**Supplied passage**
################
Book Review: Not Dark Yet by Peter Robinson
By Janet Webb
March 22, 2021Not Dark Yet is the literary equivalent of the final act of a three-act play, Robinson picking up where he left off in Many Rivers to Cross. Zelda, a gifted super-recognizer, is a heat-seeking missile, determined to identify and punish the men who ruined her. Avenging her stolen girlhood won’t change the past but she’s hellbent to unravel the mystery of who sold her into sex-trafficking. N.B., Zelda is the partner of Banks’s good friend, artist Raymond Cabbot.
Standing outside the ruined orphanage in Chișinău, Moldova, where she grew up, is overwhelming.
Zelda couldn’t stop trembling, and the breath seemed to solidify in her chest. This had been her home between the ages of four and seventeen. This was the place that had made her what she was, or what she could have been. Now, though, it was a ruin, and so was she, and the irony didn’t escape her. What the hell was she doing here, running away from the good life she had found, despite all the odds, and from a good man, who was more than she deserved, seeking God only knew what? Revenge? Atonement? Reconciliation?
Perhaps all three. Someone sold her to sex traffickers when she graduated from the orphanage—finding them is why she returned to Chișinău.
Revenge, along with the grip the past has on the present and future, underlies the events of Not Dark Yet. Someone(s) enacts revenge on Connor Clive Blaydon, a “crooked property developer,” and “his factotum Neville Roberts.” Blaydon, a Yorkshire businessman of dubious morals, crossed swords with Banks in Many Rivers to Cross.
################
**Written problem 1**
From the book review, list the three one-word questions Zelda asks herself while standing at the ruined orphanage.
################
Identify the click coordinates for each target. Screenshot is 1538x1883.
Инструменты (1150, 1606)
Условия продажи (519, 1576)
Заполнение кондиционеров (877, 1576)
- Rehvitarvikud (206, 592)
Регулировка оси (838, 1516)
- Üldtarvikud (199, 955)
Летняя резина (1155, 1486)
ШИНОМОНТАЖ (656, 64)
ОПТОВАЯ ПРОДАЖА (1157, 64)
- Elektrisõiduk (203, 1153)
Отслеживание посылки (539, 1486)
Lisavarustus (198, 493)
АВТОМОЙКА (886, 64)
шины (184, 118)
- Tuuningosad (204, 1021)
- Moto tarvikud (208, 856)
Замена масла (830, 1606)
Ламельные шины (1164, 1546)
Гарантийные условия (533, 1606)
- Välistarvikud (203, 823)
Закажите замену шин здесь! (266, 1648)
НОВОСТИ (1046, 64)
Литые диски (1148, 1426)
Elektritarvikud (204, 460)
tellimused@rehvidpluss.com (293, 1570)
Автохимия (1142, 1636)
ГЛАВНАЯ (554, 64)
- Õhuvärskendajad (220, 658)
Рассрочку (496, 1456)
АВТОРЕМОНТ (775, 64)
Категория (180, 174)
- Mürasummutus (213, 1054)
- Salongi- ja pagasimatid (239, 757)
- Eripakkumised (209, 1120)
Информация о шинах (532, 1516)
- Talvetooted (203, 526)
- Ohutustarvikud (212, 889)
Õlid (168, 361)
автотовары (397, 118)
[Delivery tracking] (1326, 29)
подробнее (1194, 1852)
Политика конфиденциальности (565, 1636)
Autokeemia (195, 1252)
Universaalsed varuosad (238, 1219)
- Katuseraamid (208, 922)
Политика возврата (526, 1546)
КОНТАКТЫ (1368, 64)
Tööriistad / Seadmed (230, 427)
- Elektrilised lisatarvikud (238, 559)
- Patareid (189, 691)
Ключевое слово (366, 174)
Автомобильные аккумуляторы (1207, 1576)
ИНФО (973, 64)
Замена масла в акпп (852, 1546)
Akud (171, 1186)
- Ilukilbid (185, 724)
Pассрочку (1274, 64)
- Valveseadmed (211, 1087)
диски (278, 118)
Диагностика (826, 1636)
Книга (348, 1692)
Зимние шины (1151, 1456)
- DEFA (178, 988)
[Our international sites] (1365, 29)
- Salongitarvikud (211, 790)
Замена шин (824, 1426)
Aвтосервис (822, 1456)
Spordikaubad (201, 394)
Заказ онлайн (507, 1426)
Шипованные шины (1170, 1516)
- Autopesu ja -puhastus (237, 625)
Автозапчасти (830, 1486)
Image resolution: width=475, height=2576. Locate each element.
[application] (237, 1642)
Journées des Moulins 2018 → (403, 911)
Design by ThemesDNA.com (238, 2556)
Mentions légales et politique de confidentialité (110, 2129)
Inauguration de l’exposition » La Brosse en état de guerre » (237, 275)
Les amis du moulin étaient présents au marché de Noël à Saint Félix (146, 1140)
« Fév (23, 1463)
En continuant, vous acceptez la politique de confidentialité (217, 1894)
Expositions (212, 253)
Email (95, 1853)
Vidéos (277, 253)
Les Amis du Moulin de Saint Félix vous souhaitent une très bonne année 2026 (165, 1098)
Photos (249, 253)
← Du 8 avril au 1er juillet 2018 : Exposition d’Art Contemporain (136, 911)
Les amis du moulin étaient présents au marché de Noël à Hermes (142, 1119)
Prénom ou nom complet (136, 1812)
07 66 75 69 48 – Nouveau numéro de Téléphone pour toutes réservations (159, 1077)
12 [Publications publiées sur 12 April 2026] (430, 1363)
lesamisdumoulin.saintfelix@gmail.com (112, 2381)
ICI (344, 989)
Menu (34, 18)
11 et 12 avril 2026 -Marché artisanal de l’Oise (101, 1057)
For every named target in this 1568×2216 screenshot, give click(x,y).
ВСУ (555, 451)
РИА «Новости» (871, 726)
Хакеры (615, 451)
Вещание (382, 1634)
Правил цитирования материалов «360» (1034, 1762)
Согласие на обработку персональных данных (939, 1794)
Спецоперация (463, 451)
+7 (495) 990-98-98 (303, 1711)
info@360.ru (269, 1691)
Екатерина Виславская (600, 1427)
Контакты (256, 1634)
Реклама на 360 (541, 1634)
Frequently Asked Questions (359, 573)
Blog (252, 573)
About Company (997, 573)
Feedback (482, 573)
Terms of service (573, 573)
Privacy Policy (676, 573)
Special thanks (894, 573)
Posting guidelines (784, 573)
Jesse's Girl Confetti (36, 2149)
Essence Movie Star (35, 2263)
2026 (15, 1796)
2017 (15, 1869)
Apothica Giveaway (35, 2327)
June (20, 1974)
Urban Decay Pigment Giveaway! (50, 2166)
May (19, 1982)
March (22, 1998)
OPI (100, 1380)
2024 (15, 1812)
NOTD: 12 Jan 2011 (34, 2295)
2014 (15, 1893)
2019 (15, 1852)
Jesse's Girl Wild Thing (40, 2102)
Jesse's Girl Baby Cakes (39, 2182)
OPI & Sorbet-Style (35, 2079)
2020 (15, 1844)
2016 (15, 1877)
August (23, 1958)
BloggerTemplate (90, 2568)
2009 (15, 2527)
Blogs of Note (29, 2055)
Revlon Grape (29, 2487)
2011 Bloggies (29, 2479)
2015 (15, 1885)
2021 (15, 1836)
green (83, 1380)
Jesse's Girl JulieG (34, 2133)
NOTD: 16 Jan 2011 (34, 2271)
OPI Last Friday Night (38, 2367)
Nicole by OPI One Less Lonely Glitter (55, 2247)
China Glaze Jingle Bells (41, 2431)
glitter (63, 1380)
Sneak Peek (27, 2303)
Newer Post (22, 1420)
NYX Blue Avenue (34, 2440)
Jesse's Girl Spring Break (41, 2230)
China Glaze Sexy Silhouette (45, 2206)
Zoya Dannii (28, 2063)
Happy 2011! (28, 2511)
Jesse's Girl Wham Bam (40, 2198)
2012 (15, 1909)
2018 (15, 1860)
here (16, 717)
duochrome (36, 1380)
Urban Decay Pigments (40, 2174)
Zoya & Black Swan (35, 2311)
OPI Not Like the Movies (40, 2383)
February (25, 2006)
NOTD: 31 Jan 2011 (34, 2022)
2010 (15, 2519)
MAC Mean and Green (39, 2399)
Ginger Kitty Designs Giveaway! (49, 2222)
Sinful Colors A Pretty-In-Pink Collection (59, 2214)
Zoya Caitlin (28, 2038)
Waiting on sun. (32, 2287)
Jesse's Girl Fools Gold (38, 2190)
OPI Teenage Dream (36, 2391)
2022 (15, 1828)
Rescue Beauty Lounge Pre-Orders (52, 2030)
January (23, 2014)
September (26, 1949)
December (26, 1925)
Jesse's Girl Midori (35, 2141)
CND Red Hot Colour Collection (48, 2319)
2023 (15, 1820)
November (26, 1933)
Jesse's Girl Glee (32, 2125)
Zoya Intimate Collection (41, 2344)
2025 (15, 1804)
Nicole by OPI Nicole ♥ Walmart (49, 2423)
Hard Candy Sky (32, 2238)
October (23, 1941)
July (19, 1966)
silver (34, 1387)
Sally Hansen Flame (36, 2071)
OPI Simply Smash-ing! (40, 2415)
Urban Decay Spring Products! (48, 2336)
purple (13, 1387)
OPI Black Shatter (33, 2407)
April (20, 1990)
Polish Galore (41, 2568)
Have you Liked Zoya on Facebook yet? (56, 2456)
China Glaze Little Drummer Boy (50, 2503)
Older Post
################
**Written problem 2**
Output the stretch of the records from the line containing "Aвтосервис (822, 1456)" through the line containing "Inauguration de l’exposition" as a Markdown table with the columns Row and Line, leaving out any blank lines.

**Reply 1**
Revenge, Atonement, Reconciliation

**Reply 2**
| Row | Line |
|---|---|
| 1 | Aвтосервис (822, 1456) |
| 2 | Spordikaubad (201, 394) |
| 3 | Заказ онлайн (507, 1426) |
| 4 | Шипованные шины (1170, 1516) |
| 5 | - Autopesu ja -puhastus (237, 625) |
| 6 | Автозапчасти (830, 1486) |
| 7 | Image resolution: width=475, height=2576. Locate each element. |
| 8 | [application] (237, 1642) |
| 9 | Journées des Moulins 2018 → (403, 911) |
| 10 | Design by ThemesDNA.com (238, 2556) |
| 11 | Mentions légales et politique de confidentialité (110, 2129) |
| 12 | Inauguration de l’exposition » La Brosse en état de guerre » (237, 275) |